3.1 Dans le cas particulier et quoiqu'en dise l'intimé, il est médicalement établi qu'au moment où la CNA a pris sa décision, l'état de santé de l'assuré était stabilisé, comme l'a justement retenu le premier juge. D'ailleurs, la réalisation de cette condition n'était pas remise en cause par l'intéressé à l'époque de la décision litigieuse, puis du jugement cantonal. La prétendue aggravation dont il fait état pour la première fois en instance fédérale n'y change rien. D'une part, elle n'est pas établie en l'état au degré de vraisemblance prépondérante requis (ATF 126 V 360 consid. 5b, 125 V 195 consid. 2 et les références; cf. ATF 130 III 324 sv. consid. 3.2 et 3.3) dès lors que le docteur H.________ (spécialiste FMH en chirurgie de la main) atteste d'un état stationnaire dans son certificat médical du 2 décembre 2004. D'autre part et surtout, ni le docteur G.________ (médecin généraliste traitant; lettre du 26 mai 2004), ni le docteur H.________ ne proposent de mesures thérapeutiques propres à améliorer sensiblement l'état de santé de l'intimé.
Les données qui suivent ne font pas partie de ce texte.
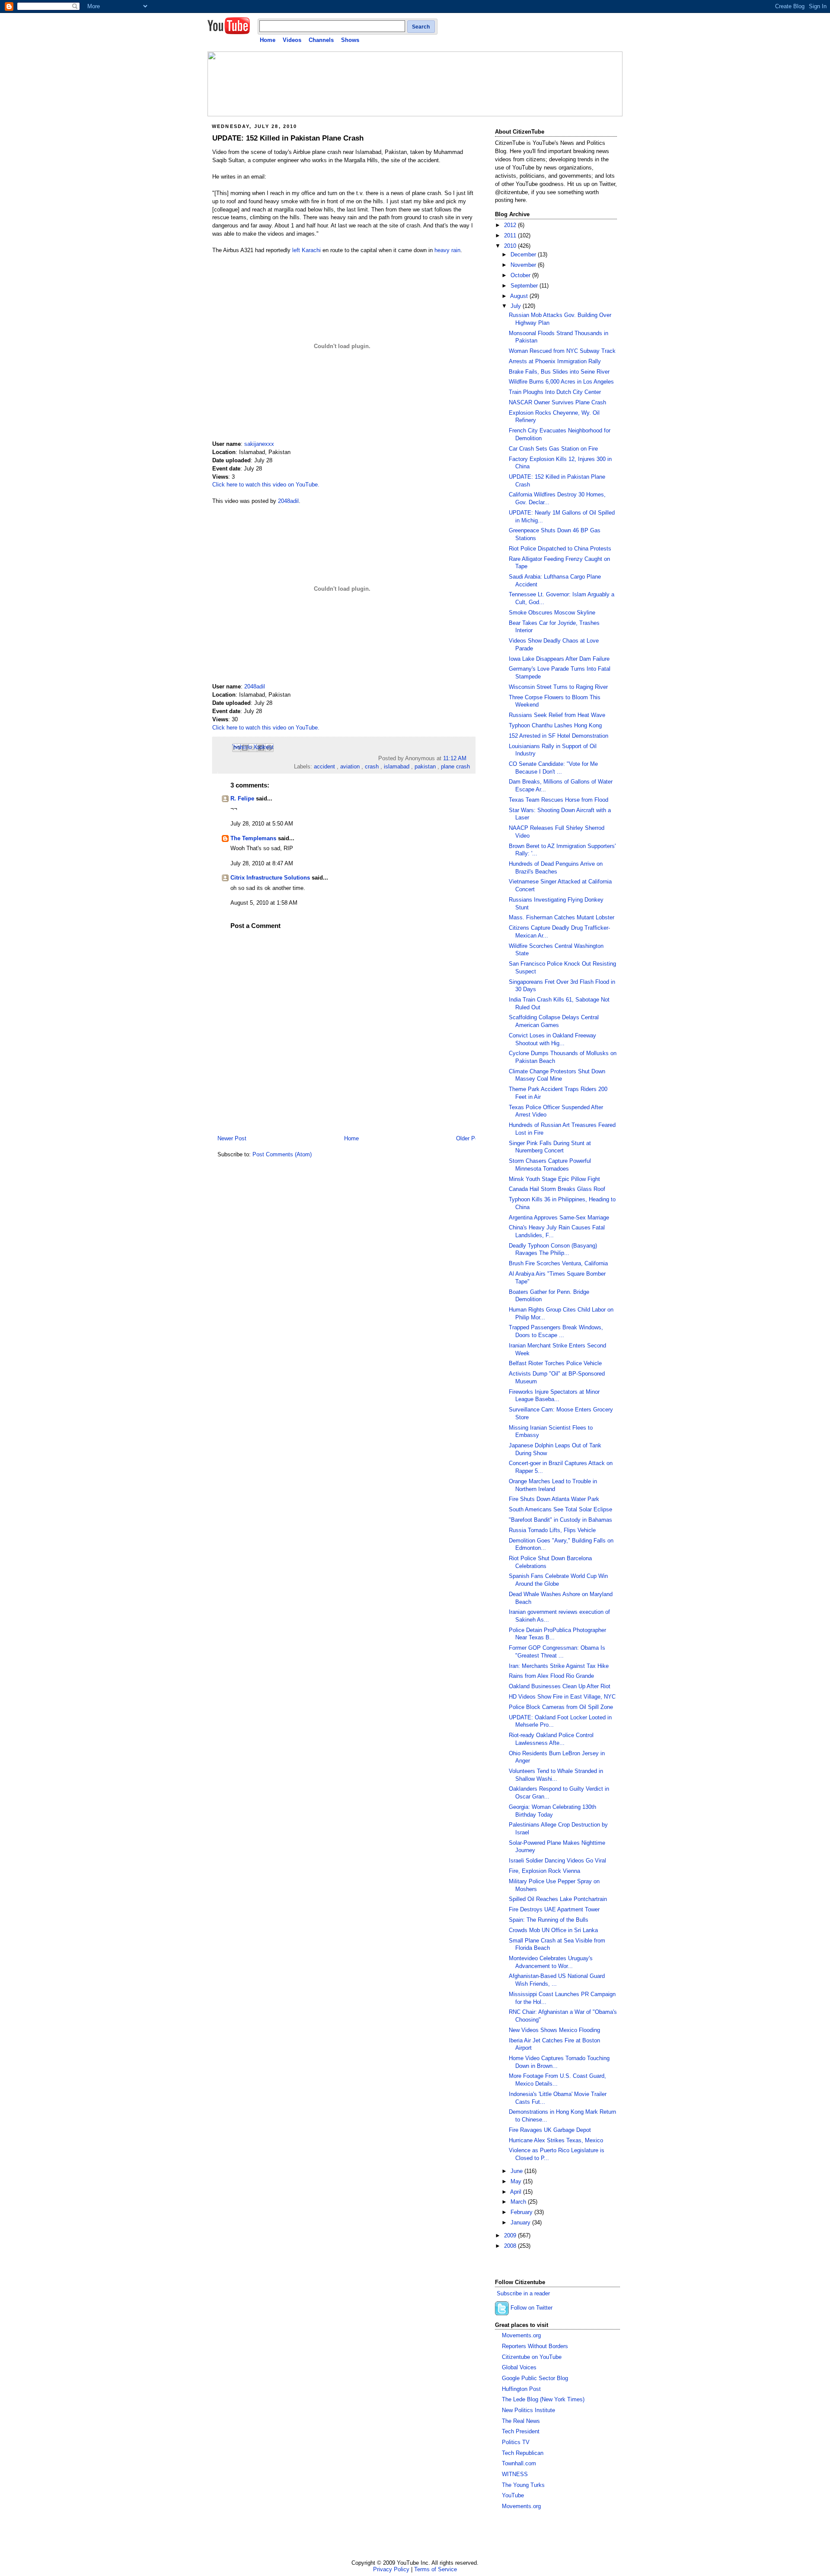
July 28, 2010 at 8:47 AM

3.2 A l'époque de la décision litigieuse, l'assuré avait sollicité des prestations de l'assurance-invalidité qui lui avaient été refusées dans un premier temps (décision du 28 janvier 2003). A la suite de son opposition et retenant nouvellement un taux d'invalidité de 22,7 %, l'office AI avait transmis le dossier à son service de réadaptation pour examen du droit de l'intimé à des mesures professionnelles (décision du 4 juin 2003). Au vu du dossier en l'état actuel, cette procédure est en cours.
3.3 Dès lors, et faute de décision négative exécutoire de l'AI, il incombait à la recourante de fixer la rente à titre provisoire (ou transitoire) en prenant en considération la situation d'un assuré non encore réadapté (ATF 116 V 246). Il a sans doute échappé au premier juge que tel est précisément le contenu de la décision sur opposition rendue par l'assureur-accidents le 4 juin 2003 et qu'il ne se justifiait pas, selon le système légal exposé ci-dessus, d'attendre que l'office AI ait mené à terme les mesures de réadaptation. Dans cette mesure, son jugement s'avère contraire au droit fédéral. La cause sera ainsi renvoyée à la juridiction cantonale pour qu'elle entre en matière sur le recours de l'assuré en tant qu'il porte sur la quotité de la rente (provisoire) et rende un nouveau jugement.
4.
S'agissant d'un litige qui concerne l'octroi ou le refus de prestations d'assurance, la procédure est gratuite (art. 134 OJ). L'intimé, qui succombe, n'a pas droit à des dépens (art. 159 OJ).
Par ces motifs, le Tribunal fédéral des assurances prononce:
1.
Le recours est admis et le jugement du Président du Tribunal des assurances du canton de Vaud du 19 août 2004 est annulé; l'affaire est renvoyée à la juridiction cantonale pour qu'elle statue à nouveau dans le sens des considérants.
2.
Il n'est pas perçu de frais de justice.
3.
Le présent arrêt sera communiqué aux parties, au Tribunal des assurances du canton de Vaud et à l'Office fédéral de la santé publique.